Reste le problème du style. Par une intuition éblouissante, Zola décide de ne pas limiter l'emploi du parler populaire au dialogue des personnages. Il estime que tout le récit doit être conduit sur le même ton âpre et argotique. Ainsi, la narration sera comme imprégnée de l'essence même de la Goutte-d'Or. Le lecteur n'aura pas l'impression de voir ce quartier de l'extérieur, en curieux, en intrus, mais de participer à la fois au langage et à l'esprit de ses habitants. Il ne regardera pas les poissons du vivier à travers une vitre, il sera plongé dans leur jus.

Cette écriture volontairement plébéienne donne un relief de cauchemar aux grandes scènes du livre : la noce, la bataille des femmes au lavoir, l'enterrement, la crise de délirium tremens de Coupeau... À un journaliste, Albert Millaud, qui lui reproche d'utiliser « le langage de la rue », il va répondre : « Vous me concédez que je puis donner à mes personnages leur langue accoutumée. Faites encore un effort, comprenez que des raisons d'équilibre et d'harmonie générale m'ont seules décidé à adopter un style uniforme... D'ailleurs, ce langage de la rue vous gêne donc beaucoup ? Il est un peu gros, sans doute, mais quelle verdeur, quelle force et quel imprévu d'images, quel amusement continu pour un grammairien fureteur ! »

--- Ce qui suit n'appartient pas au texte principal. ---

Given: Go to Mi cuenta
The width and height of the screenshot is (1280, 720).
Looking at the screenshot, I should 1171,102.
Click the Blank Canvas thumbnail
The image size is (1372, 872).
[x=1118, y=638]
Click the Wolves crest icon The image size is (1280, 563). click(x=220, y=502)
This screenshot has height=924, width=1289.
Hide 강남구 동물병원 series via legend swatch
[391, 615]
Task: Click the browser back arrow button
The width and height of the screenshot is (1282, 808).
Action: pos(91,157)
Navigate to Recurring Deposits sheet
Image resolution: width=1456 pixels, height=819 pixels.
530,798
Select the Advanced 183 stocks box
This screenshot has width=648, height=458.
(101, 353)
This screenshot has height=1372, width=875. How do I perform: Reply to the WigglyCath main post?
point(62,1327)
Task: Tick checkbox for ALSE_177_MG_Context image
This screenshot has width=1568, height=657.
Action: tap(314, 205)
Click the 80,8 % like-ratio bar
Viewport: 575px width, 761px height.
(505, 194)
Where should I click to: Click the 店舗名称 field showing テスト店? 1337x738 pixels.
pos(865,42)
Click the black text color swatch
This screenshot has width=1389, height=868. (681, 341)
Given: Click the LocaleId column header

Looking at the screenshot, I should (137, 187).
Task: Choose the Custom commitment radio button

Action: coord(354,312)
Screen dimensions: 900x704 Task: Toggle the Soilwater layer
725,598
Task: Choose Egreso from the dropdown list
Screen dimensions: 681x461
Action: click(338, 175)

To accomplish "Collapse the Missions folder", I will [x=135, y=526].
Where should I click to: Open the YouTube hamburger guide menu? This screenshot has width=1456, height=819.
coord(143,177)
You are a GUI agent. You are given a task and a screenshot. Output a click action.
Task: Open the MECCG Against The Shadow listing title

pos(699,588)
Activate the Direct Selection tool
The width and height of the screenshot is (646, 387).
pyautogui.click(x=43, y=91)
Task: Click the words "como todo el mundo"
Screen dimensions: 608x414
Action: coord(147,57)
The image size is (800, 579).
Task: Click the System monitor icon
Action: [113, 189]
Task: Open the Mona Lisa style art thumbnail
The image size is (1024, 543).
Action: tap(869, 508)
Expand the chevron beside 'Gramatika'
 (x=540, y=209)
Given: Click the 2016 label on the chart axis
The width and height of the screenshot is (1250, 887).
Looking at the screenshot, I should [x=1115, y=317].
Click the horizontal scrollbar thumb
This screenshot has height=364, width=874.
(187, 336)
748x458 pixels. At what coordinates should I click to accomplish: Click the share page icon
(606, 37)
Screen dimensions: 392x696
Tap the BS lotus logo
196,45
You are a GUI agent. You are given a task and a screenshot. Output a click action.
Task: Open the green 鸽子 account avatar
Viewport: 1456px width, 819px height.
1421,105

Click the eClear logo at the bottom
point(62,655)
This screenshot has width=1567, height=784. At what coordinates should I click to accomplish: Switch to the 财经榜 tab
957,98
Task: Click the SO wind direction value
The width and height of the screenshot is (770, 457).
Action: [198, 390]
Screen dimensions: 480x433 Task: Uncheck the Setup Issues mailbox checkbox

Au vrai, alors même qu'il se glorifie d'avoir écrit un roman qui rampe au ras du trottoir, Zola n'a pas grande confiance en l'avenir de L'Assommoir. Il prévoit déjà que le public élégant se bouchera le nez devant ce déballage. N'est-il pas allé trop loin en peignant un univers à l'horizon fermé, aux maisons lépreuses, aux odeurs pestilentielles, hanté par des malheureux dont pas un n'ose relever le front ? N'a-t-il pas eu tort de refuser que le moindre rayon de lumière traverse ces ténèbres, où l'individu, réduit à l'état de bête, marche pas à pas, sans espérance, vers l'abattoir ? Ne va-t-on pas l'accuser d'avoir simplifié à l'extrême la psychologie de ses personnages pour les transformer en marionnettes, tout juste bonnes à appuyer sa théorie de l'hérédité? Tant pis! Il est trop tard pour corriger quoi que ce soit dans ce livre de sincérité et de courage.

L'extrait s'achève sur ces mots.